I think this could benefit a (large?) company in multiple ways:

- Because they rotate so frequently, they need to get off the ground quickly, they'll end up producing useful documentation (& keeping docs provided by the previous engineers up to date).

- Because they're exposed to so many different archiectures/stacks/failure modes, they'll gain a broader understanding of where the organization is. If you pool this knowledge across all DOEs you can find The Right Abstraction(TM) and build better tools. It'd also function as a health check across the organization: What teams need more assistance? What tools fail most often?

- Having to implement the same things for multiple teams will result in stronger automation and faster path for greenfield teams.

- If the DOEs have tight integration with build/test/release infrastructure teams, then they can work with those teams to improve tooling UX. What tools do we need? What tools does nobody use? The DOEs know from experience where the warts are.

As an extension, the infrastructure teams mentioned in the last point could also be formed out of a rotating roster of DOEs: they're not always out helping other teams directly, but sometimes "come home" to build new tools & services that address needs of other DOEs, needs that originated from work with other teams in the organization.

-- Separate idea --

I think the biggest concern people raise with DOE positions is that infrastructure work is finite: eventually it "just works" and no further work is necessary.
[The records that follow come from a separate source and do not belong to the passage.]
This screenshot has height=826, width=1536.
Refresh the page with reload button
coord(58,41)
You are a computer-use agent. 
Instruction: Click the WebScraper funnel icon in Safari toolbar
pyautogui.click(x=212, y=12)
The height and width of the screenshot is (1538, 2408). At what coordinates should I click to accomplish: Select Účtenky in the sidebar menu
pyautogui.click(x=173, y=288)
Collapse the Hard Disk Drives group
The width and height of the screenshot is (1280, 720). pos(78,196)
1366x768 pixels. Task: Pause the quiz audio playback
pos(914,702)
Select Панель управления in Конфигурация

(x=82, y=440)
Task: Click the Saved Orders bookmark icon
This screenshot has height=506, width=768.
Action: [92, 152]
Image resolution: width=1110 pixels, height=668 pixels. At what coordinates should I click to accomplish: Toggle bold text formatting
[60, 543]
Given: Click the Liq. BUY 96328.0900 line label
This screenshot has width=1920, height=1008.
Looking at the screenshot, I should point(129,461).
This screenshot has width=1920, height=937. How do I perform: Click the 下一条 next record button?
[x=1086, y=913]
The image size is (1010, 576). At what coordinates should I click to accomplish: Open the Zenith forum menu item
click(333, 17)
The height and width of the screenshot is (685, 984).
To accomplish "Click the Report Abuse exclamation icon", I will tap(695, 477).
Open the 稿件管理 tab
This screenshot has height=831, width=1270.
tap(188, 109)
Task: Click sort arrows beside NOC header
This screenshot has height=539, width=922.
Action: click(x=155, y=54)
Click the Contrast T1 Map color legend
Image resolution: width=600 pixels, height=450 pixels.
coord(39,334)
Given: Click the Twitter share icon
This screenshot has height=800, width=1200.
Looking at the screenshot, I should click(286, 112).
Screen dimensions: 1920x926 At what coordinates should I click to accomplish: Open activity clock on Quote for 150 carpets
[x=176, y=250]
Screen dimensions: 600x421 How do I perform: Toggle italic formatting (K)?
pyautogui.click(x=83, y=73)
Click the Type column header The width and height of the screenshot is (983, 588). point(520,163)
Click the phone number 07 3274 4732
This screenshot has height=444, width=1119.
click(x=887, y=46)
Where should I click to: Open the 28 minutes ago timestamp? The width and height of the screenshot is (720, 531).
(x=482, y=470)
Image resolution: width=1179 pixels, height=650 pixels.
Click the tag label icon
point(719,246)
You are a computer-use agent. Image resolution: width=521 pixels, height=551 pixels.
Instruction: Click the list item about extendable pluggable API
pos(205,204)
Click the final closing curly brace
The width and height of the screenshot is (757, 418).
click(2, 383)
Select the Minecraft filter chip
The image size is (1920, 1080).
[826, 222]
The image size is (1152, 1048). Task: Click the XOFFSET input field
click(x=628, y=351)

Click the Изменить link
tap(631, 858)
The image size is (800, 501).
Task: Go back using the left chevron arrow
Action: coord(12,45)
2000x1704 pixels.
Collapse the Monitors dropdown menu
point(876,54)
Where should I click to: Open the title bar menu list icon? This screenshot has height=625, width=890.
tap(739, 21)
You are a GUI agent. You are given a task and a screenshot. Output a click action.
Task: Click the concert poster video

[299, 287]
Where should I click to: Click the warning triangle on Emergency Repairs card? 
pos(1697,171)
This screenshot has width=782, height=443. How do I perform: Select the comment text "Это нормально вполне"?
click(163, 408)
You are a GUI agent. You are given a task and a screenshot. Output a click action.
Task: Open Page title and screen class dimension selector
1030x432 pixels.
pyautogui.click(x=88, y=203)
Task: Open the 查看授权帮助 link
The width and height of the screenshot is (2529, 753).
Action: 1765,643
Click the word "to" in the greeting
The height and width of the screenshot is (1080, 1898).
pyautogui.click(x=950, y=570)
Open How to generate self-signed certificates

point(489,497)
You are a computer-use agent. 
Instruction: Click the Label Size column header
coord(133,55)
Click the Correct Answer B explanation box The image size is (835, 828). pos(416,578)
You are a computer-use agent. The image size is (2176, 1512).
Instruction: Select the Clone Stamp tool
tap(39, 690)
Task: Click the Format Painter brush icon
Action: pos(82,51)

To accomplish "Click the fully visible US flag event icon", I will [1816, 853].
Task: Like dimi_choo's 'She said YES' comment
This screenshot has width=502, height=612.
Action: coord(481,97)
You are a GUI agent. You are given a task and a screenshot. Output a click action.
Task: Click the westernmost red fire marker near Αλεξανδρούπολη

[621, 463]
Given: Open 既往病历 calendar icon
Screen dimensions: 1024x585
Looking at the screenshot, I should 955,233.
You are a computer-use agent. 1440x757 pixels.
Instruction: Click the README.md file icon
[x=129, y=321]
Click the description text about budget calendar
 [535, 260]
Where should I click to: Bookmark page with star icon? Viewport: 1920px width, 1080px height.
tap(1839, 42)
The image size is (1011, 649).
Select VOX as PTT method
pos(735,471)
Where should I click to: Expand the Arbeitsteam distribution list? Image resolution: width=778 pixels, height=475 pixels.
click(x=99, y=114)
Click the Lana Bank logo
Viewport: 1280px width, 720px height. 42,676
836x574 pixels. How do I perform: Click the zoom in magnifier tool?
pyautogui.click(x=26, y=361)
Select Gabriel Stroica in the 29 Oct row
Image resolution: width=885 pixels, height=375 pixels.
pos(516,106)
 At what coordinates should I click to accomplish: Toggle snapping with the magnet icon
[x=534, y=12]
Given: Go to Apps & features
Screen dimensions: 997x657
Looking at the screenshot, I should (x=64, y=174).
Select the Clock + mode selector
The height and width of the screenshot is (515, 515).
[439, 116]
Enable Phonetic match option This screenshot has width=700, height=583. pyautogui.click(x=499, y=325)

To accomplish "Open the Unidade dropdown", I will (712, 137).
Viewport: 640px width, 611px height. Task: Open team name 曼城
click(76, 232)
I'd counter that the role of DOEs is to push customer-impacting incidents to 0 while maximizing productivity of other developers. It involves a mindset of "Every incident that happens in production can be avoided."

--

Sorry, didn't intend to write all of this. I'm open to opinions.


I 100% agree DevOPS shouldn't be a job title.. but it is hard to find operations people without the right social and technical skills without using it. So you can use the title since the market demands but the more important part is to avoid creating an ironic 'DevOPS silo'.


Once it told a Customer that I'm not a DevOp but a Cloud-Orchestrator...but in reality is see myself as a Systems-Administrator.


Not a single real world engineering example and analysis. Concepts and culture stuff.